With Calgary heading towards a seventh plebiscite on fluoride as part of this October’s municipal election, little has been heard from provincial health authorities on the issue — a stark contrast to the last campaign in 1998, said University of Calgary medical bioethicist Dr. Juliet Guichon.
Back then, the direct involvement by Alberta Health Service’s predecessor — the Calgary Regional Health Authority (CRHA) — and its expenditure of $380,000 in 2021 dollars helped prompt Calgarians to vote 55 per cent in favour of keeping fluoride in the city’s water supply.
“We would like to have some certainty about what Alberta Health Services will do — if anything,” said Guichon, president of the group Calgarians for Kids’ Health.
“There’s going to be dissemination of information which requires money and we very much hope AHS will do what was done in the successful 1998 plebiscite.”That year, the CRHA’s medical officer of health Dr. Brent Friesen led the pro-fluoridation forces in a campaign that included building partnerships and educating medical professionals and the public.Following that effort, an expert panel urged public health officials’ pro-fluoridation messaging be maintained because “there will be continued challenges by those who oppose water fluoridation.”
Since the creation of the AHS in 2008, “it’s abandoned the field — they just don’t advocate for it because they’re afraid they’ll be presented with the bill,” said Guichon.
In contrast, she said fluoride opponents will commit considerable resources to the fight because Calgary’s removal of the substance a decade ago is considered a bellwether victory.
“If Calgary turns back (towards fluoride), other jurisdictions will turn back,” said Guichon.

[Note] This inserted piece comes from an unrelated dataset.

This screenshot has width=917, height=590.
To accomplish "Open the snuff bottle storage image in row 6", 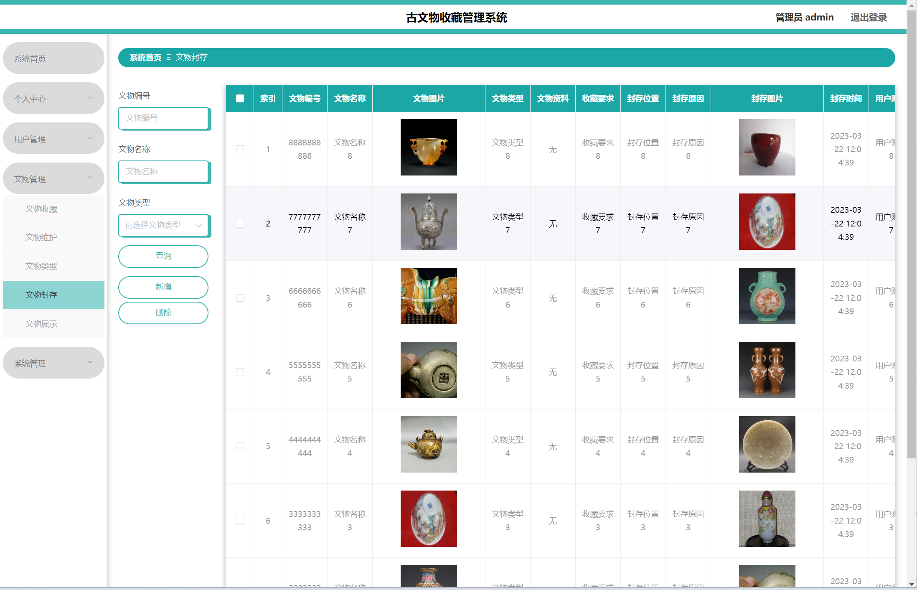I will pyautogui.click(x=767, y=519).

But a leading opponent of re-fluoridation scoffed at Guichon’s contention, saying it’s his side that’s fighting the battle on a shoestring while his foes are already running billboard ads.

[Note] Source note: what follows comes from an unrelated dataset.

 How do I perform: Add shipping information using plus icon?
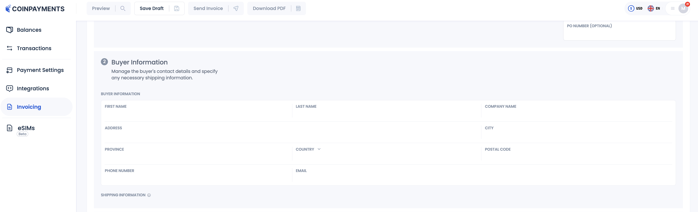pos(149,195)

“If you gave me a tenth of their money, we’d have a major victory,” said Dickson of the group Safe Water Calgary.
“They’ve got money and the media on their side, we have the truth, science and common sense on ours.”
City staff say reintroducing fluoride would cost $30.1 million over a 20-year service life, but the cost wouldn’t drive up water utility rates.

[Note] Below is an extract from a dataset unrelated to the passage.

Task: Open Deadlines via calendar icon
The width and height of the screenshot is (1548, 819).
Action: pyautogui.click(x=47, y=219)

On Feb. 1 of this year, council voted by a 10-4 margin to hold yet another plebiscite on the issue, on the next municipal election ballot.
When Postmedia recently requested an interview with the province’s dental public health officer Dr. Rafael Figueiredo, the AHS said in a written statement, “It’s too early yet for us to discuss what role AHS might take in the campaign.”
In the same statement, it described community water fluoridation as “a foundational public health measure to prevent dental disease and improve oral health.
“Research continues to show that communities with fluoridated water observe 20 per cent to 40 per cent fewer dental caries in comparison to non-fluoridated communities,” it said.
“This preventive measure is recognized by the scientific community as being safe, economical and effective and it reaches all segments of the population, particularly people with lower income, for whom other preventive measures may be inaccessible.”
The U.S.-based Centers for Disease Control has said fluoridating drinking water supplies is one of the 20th century’s greatest health achievements.
Even so, opponents argue such fluoridation is medicating without consent, while there are other means available of individually delivering fluoride through toothpaste or supplements. And, they argue fluoride is a toxic substance with dubious, even negative, health outcomes.
“Politicians should not mass medicate, nor should citizens vote by plebiscite on who should be medicated,” said Dickson, who called city council’s move to hold a plebiscite “an abdication of responsibility.”